Acute Otitis Media (AOM), by standard definition, is a condition in which the middle ear shows signs and symptoms of acute inflammation occurring in three weeks or less.
Acute Otitis Media is considered to be the most common indication for antibiotic administration in children. Children aged 6-11 months are more susceptible to acute otitis media with a noted decline in occurrence at ages 18-20 months.
The peak incidence is more commonly noted between ages 3-18 months. There were also some reported cases in infants experiencing their first attack shortly after birth, hence are considered to be otitis-prone. Acute otitis media has been more prevalent in boys than girls.
According to a study done by Caro, R. et al., the total prevalence of clinically diagnosed acute otitis media in the Philippines is 9.6%. There is no gender predilection noted, with ages 0-2 having the most occurrence of AOM in the sample. Also a projection from the National Statistics Office in 2010, predicted that 83% will have at least one episode of acute otitis media in the first three years of life. Those in the pediatric age group are more commonly affected.
The World Health Organization included the Philippines among the countries having the highest incidence of chronic otitis media.

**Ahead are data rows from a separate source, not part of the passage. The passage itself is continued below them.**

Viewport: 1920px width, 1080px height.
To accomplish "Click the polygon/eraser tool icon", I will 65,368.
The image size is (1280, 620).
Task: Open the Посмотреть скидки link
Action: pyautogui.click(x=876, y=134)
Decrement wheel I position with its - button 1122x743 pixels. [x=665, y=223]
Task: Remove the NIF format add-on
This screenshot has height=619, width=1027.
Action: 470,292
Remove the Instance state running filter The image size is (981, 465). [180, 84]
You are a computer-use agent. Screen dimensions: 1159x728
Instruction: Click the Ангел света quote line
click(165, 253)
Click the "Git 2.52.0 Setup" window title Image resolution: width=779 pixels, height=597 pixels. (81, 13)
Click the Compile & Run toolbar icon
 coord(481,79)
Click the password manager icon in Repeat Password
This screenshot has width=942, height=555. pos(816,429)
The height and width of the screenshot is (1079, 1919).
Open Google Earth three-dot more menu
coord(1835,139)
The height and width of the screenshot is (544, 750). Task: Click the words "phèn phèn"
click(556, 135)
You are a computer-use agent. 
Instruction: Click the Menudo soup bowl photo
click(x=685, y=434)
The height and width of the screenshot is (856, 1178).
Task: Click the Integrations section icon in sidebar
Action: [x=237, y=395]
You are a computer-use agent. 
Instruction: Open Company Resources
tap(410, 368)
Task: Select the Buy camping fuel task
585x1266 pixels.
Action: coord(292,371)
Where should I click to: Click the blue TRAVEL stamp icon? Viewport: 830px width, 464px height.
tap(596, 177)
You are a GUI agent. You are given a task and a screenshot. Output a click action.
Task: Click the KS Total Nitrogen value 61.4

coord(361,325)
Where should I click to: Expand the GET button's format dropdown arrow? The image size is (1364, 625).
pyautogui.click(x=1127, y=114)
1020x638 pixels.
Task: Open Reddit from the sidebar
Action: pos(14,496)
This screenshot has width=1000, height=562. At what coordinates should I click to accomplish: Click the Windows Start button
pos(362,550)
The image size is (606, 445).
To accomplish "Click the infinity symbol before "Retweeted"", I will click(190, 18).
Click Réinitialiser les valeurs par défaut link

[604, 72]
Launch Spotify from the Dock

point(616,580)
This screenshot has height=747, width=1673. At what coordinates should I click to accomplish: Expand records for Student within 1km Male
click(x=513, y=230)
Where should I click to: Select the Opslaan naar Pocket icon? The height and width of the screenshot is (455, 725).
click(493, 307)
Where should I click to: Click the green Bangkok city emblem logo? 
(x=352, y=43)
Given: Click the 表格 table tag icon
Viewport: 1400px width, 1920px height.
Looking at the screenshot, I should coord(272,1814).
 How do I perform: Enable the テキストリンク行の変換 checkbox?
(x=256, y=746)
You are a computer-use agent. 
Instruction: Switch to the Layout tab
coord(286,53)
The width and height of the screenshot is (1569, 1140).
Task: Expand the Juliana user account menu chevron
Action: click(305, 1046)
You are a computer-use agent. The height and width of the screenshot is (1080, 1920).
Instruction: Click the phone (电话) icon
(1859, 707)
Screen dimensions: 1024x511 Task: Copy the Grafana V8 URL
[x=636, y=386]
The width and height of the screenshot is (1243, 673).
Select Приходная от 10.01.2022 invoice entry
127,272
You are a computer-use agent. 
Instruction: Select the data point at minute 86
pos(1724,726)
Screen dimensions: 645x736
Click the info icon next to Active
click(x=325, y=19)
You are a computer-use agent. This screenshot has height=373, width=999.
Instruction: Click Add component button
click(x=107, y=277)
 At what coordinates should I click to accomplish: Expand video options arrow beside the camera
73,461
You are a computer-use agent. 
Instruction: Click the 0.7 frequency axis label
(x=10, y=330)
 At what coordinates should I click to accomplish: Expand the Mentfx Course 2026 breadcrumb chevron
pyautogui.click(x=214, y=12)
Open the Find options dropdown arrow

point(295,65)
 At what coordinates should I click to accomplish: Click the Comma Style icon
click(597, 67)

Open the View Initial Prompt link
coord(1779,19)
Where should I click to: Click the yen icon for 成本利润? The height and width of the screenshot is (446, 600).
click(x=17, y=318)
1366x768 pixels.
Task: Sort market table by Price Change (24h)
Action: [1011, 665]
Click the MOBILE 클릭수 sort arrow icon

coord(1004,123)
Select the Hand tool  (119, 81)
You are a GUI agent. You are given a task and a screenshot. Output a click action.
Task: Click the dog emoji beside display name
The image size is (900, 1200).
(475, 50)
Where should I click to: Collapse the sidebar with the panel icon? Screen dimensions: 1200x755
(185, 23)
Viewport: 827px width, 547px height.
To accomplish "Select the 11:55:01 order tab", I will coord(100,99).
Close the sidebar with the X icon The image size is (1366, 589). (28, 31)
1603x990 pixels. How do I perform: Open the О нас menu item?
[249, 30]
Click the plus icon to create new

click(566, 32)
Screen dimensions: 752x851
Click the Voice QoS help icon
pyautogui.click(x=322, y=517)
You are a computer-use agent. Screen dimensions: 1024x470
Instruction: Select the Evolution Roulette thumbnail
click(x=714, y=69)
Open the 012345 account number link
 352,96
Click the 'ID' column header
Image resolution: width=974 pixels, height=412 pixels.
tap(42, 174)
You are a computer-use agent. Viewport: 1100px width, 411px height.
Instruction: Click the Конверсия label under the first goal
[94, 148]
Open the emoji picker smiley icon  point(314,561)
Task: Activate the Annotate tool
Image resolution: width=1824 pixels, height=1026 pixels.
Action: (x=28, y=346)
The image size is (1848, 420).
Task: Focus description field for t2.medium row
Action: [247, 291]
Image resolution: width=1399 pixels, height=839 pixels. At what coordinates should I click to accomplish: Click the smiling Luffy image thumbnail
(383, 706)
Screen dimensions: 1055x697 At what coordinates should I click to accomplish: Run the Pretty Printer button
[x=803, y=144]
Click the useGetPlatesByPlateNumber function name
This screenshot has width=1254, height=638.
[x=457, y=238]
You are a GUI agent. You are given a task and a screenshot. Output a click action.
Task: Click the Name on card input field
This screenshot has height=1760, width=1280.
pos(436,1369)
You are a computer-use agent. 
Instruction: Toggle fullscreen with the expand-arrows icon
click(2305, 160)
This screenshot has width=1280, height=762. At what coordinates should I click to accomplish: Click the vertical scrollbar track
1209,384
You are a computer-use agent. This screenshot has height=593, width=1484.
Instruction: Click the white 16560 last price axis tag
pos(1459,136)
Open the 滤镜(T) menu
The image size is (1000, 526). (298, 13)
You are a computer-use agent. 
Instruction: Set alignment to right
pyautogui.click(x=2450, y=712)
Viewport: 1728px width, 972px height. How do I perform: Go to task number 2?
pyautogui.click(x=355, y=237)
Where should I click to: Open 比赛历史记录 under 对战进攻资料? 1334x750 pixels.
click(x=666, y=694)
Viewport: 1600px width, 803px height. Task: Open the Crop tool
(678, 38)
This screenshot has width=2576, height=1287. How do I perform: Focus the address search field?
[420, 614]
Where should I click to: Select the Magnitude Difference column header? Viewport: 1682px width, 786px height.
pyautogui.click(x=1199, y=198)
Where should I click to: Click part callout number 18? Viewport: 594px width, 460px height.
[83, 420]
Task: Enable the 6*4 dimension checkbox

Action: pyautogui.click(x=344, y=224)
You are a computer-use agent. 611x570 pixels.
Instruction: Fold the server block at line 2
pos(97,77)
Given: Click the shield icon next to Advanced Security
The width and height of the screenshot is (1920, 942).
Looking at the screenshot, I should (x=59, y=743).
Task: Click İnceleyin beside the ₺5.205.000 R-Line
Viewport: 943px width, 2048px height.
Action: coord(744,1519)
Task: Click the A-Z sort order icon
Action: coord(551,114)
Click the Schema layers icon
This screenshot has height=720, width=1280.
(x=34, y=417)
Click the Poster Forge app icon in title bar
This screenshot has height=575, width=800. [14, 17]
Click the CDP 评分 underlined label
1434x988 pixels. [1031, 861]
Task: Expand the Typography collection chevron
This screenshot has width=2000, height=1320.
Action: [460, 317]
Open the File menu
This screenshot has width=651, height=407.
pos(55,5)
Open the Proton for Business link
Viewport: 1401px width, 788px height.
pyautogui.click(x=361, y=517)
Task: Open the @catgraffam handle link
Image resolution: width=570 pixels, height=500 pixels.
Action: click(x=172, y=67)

In the emergence of rampant use of antibiotics leading to cases of resistance, a definitive diagnosis of acute otitis media whether mild or severe is essential.
With the success of the pneumococcal conjugate vaccine, (PCV), Center for Disease Control (CDC) has recommended the vaccination of all children below 2 years old and adults 65 years and above leading to positive progress in terms of AOM prevention.
This study aims to impart an understanding of the epidemiology of AOM, its current bacteriology, the use of antibiotics and pneumococcal conjugate vaccine.
Acute Otitis Media prevalence appears to be decreasing concurrently with the usage and development of pneumococcal vaccine. As a result, the administration of vaccine is considered to be a significant aspect of management. Bacteria not covered by this vaccine have now been more commonly known to be causing most cases of AOM.
Another strategy for AOM, that is considered to be safe, diagnostic, and therapeutic is tympanocentesis. However, this may not be the first choice of parents since this is quite an invasive procedure. This entails puncturing of the tympanic membrane allowing the aspiration of fluid from the middle ear cleft.
The best choice for antibiotic therapy for AOM is still uncertain. In a study by Kaur et. al, amoxicillin-clavulanate was used based on bacteriology of middle ear cultures.
There are still no studies that directly compare the use of this broad-spectrum antibiotic with amoxicillin which is recommended in the American Academy of Pediatricians’ (AAP) guideline for most children with AOM.
In a randomized controlled trial, the 5-day regimen of antibiotic therapy with amoxicillin-clavulanate was shown to be inferior to 10-day therapy. Further clinical trials directly evaluating variety of antibiotics and duration of therapy is absolutely of great value to working clinicians in managing AOM in the 21st century.
Acute Otitis Media is an intricate disease with a number of different factors involved in its epidemiology. Risk factors should also be considered when dealing with AOM.
It is best to be certain with the diagnosis, especially since the AOM diagnostic criteria have become more rigorous over time. This resulted in a decline in the number of AOM incidence as well as the number of otitis-prone children.
The introduction of PCV formulations and increase in its use has been noted to be a key factor in the management of AOM. It can be concluded that epidemiology, rather than risk factors, of AOM had more extensive and notable alterations since the introduction of pneumococcal conjugate vaccines. More importantly, compliance to antibiotic therapy is vital to prevent resistance in treating AOM.